Ketua Panitia Pengarah Kongres Ulama Perempuan Indonesia, Badriyah Fayumi mengatakan ulama perempuan berkontribusi besar di masyarakat dalam isu kemanusiaan dan kebangsaan.

"Bahwa KUPI ini hadir, justru menjadi bagian dari penguatan untuk meneguhkan ke Islaman ke Indonesiaan dan kemanusiaan kita," kata Badriyah Fayumi.

Badriyah menambahkan acara ini juga dihadiri ulama perempuan dari berbagai negara untuk berbagi pengalaman terkait eksistensi ulama perempuan.

"Kami kemudian sharing (berbagi) dengan berbagai negara, yang menyampaikan pengalaman-pengalamannya mengenai bagaimana (cara para) ulama perempuan di berbagai negara tersebut, dalam melakukan langkah-langkah baik berupa pemikiran maupun aksi, untuk peneguhan eksistensi ulama perempuan. Dan sekaligus memberikan contoh kerja nyata, ulama perempuan menjalankan misi kemanusiaan dengan dorongan dan spirit Islam," lanjutnya.

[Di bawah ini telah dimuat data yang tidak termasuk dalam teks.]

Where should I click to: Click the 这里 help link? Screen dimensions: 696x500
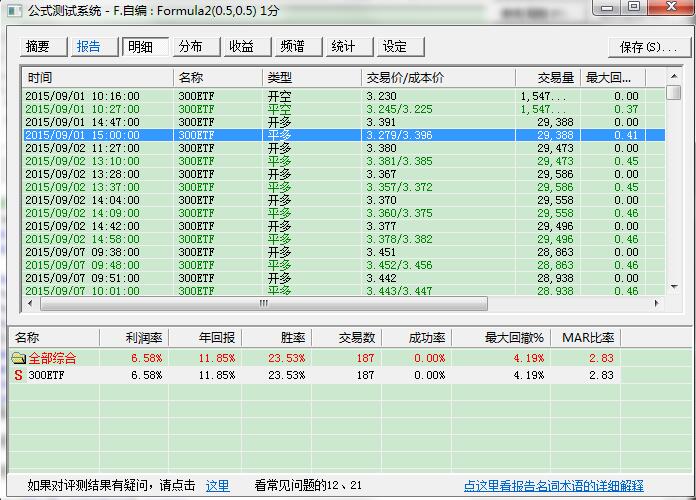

Kongres Ulama Perempuan Internasional di kampus IAIN Syekh Nurjati, Cirebon, Jawa Barat, 25 April 2017. (Foto: VOA/Andylala)

Badriyah Fayumi yang saat ini Wakil Ketua Pengurus Pusat Lembaga Kemaslahatan Keluarga Nahdlatul Ulama (PPLKNU) dan pernah menjadi Komisioner Komisi Perlindungan Anak Indonesia (KPAI) juga mengatakan, dominasi budaya patriaki mengakibatkan tenggelamnya dan terpinggirkannya ulama perempuan dalam mengisi ruang-ruang publik. Padahal lanjutnya, perempuan, memiliki banyak kemampuan akademi dan intelektual.

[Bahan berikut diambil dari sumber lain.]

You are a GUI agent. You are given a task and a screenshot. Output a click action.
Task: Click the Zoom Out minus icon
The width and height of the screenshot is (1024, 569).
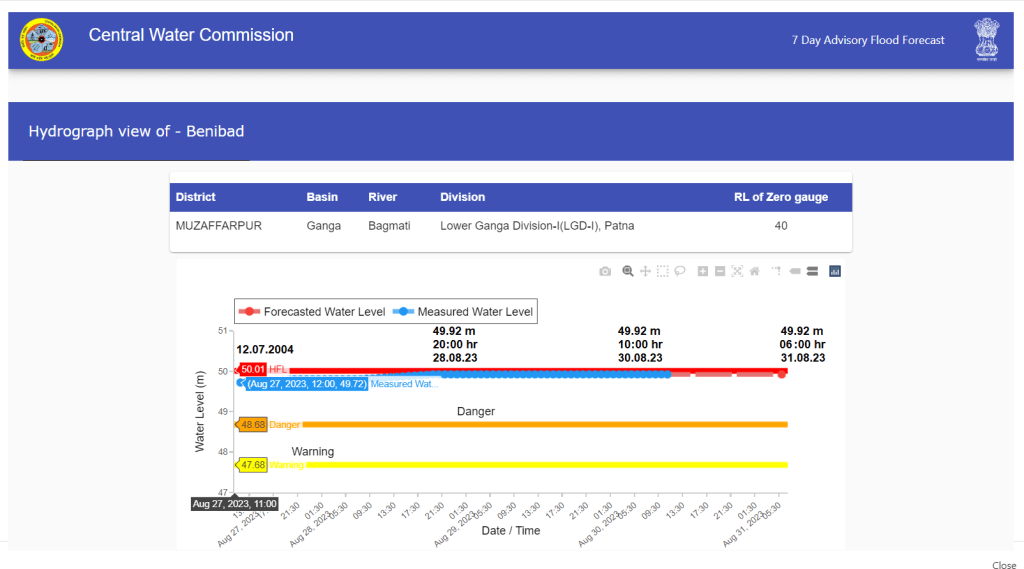[x=720, y=271]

Sementara itu, Pengurus Besar Nahdlatul Ulama bidang pendidikan Neng Dara Affiah kepada VOA menjelaskan isu besar yang menjadi perhatian di antaranya adalah kekerasan terhadap perempuan dan perkawinan usia dini.

"Pertama soal kekerasan seksual yang dari hari ke hari itu bulan ke bulan semakin meningkat. Lalu perkawinan usia dini perempuan yang juga semakin meningkat. Dan soal lingkungan hidup dan kerusakan alam sehingga mereka bermigrasi ke luar negeri menjadi tenaga kerja wanita," kata Neng Dara Affiah.

Kongres ini juga dihadiri ulama perempuan Mossarat Qadeem dari Pakistan, Zainah Anwar (Malaysia), Hatoon Al-Fasi (Saudi Arabia), Sureya Roble-Hersi (Kenya), Fatima Akilu (Nigeria), dan Duta Besar Afghanistan untuk Indonesia Roya Rahmani. [aw/ab]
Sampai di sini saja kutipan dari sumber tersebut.